|Austin PD uses Panasonic system|
|Written by Richard Segovia and Michael Sheffield|
It was 0130 hours. A lonely black and white police car driven by a police officer was patrolling the north side of the City. It was cold and wet. No calls all night and the shift was already half over. But them something caught his eye. The officer’s attention was drawn to a car pulling out of a vacant lot. He had never seen any motor vehicle activity at this particular location so his suspicions were raised. When he pulled behind the car he noticed a rear brake light was out and he decided to pull the driver, who looked like a young, college-age co-ed, over.
After checking her paperwork and talking to her briefly, he was confident the girl was lost. He sent her on her way with a warning to fix the brake light.
The following morning the young woman called an Internal Affairs detective and claimed the officer inappropriately searched her. The detective immediately activated a program on his laptop computer and flipped it around so the girl could see the screen. Once she realized she was looking at a video of the incident, she abruptly left. She never finished her statement.
When the officer reported to work for his next shift, he was called into the watch commander’s office. The commander told him that a citizen had made allegations against him for misconduct but that an investigation found the charges were unfounded.
What might have turned into a lengthy, expensive and stressful investigation launched as a result of accusations that were not true, was avoided all thanks to a sophisticated in-car camera system that provided a video of the entire encounter.
In 2010 the Austin City Council approved over $15 million dollars for a new digital in-car camera system, proudly making the Austin P.D. an industry leader in 21st century policing.
Less than a year later, we began the process of installing the largest deployment of the Panasonic Arbitrator 360 system in the country with volumes two to three times that of in-car camera systems used by other law enforcement agencies of a similar size to ours. Today over 500 Austin P.D. patrol vehicles and 60 motorcycles have been equipped with the new technology.

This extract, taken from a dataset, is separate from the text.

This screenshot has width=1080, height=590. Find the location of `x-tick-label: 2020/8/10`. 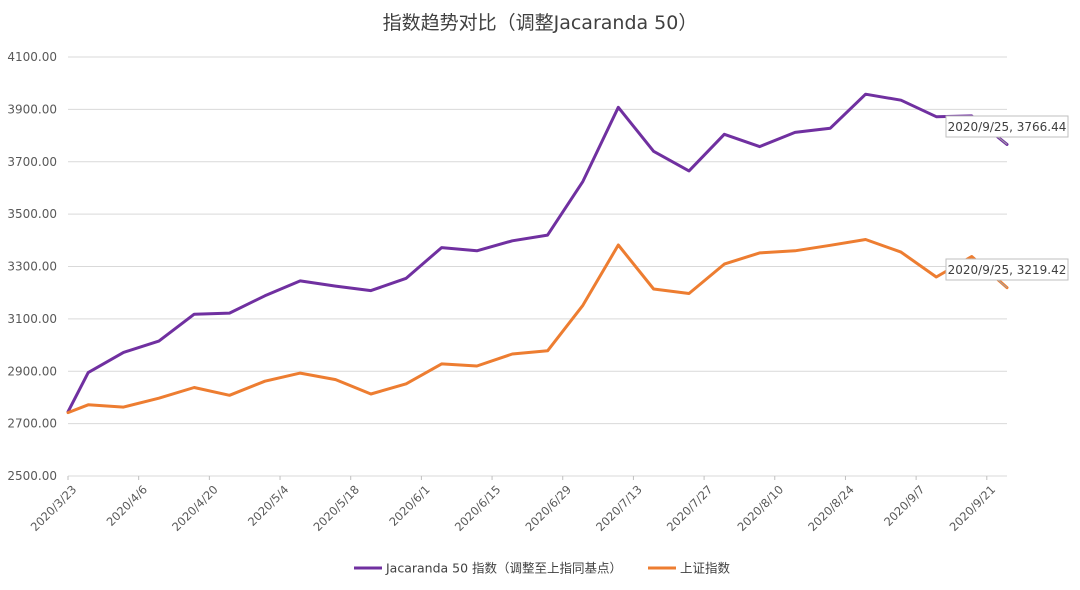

We dubbed the new Panasonic digital in-car camera system the “Digital Mobile Audio Video” or “DMAV” for short. It’s the next step up from the VHS mobile video recording system which we installed eight years ago. It was a natural evolution for us as the growing needs of our Department and City made our old VHS system obsolete.
The Arbitrator 360 system provides our agency with digital video documentation of officers’ interactions with the public by recording all motor vehicle stops, enforcement activities and other encounters. We now have unbiased, unedited accounts of all of these events and we are able to provide the public with a transparent and accurate record of what happened.
As successful as the program has been we would not be honest if we did not say that the project has had technological challenges which continue to require the attention of a dedicated team of officers from our Police Technology Unit (PTU). PTU staffers also train our officers on how to use the system. In addition, lending crucial support and expertise are the folks from the Communication and Technology Management Department as well as civilian specialists on the Arbitrator 360 team.
Several triggering events start the camera rolling so officers don’t have to remember to flip it on. The system is even configured to start and save video a few seconds before a triggering event. Officers can view and classify their videos as they occur, and later add snapshots and notes.
Detectives and others throughout the Austin Police Dept. as well as the district attorney’s office can quickly retrieve, view, and make copies of the video for ongoing investigations or for evidence to be admitted to court. Officers with the
Technology Unit develop and enforce the policies on video retention, staff access, and other aspects of the system.
We installed the cameras and recorders in the vehicles, upgraded the in-vehicle computer software, and set up a number of wireless hotspots at police substations. We also established an alternate in-vehicle power supply to power the wireless upload of videos even after the vehicle is turned off.
This alternative battery solution also satisfies the City’s green energy initiative by lessening emissions and reducing gasoline costs which has been a top priority of the citizens of Austin.
The system is able to store about a million hours of video each year which we found was necessary because of the multi-year retention requirements for many of the videos.
Austin Police Chief Art Acevedo has been a strong advocate for our agency’s new DMAV system. As a former chief with the California Highway Patrol, Acevedo has run agencies with and without in-car camera systems and those experiences convinced him that having audio and visual recordings of all the officers interactions is the only way to go.
“Our officers, 99 percent of the time, are doing the right thing,” the Chief said. “So it is in their best interests and the interests of the taxpayer that we record and document their actions. When all is said and done, it’s going help us more than it hurts us. And quite frankly, if we’re doing something wrong we’d like to capture that too so we can take care of business and hold people accountable. I believe this system should become the industry standard for law enforcement.”
Austin Assistant Chief Sean Mannix who was integrally involved with getting the program up and running agrees.
“The greatest benefit is the documentation of the truth,” Mannix says. “When we can go back and review an incident and see what occurred from the perspective of what that officer was facing and what that digital video system was able to capture, that goes a long way towards helping us understand exactly what happened.”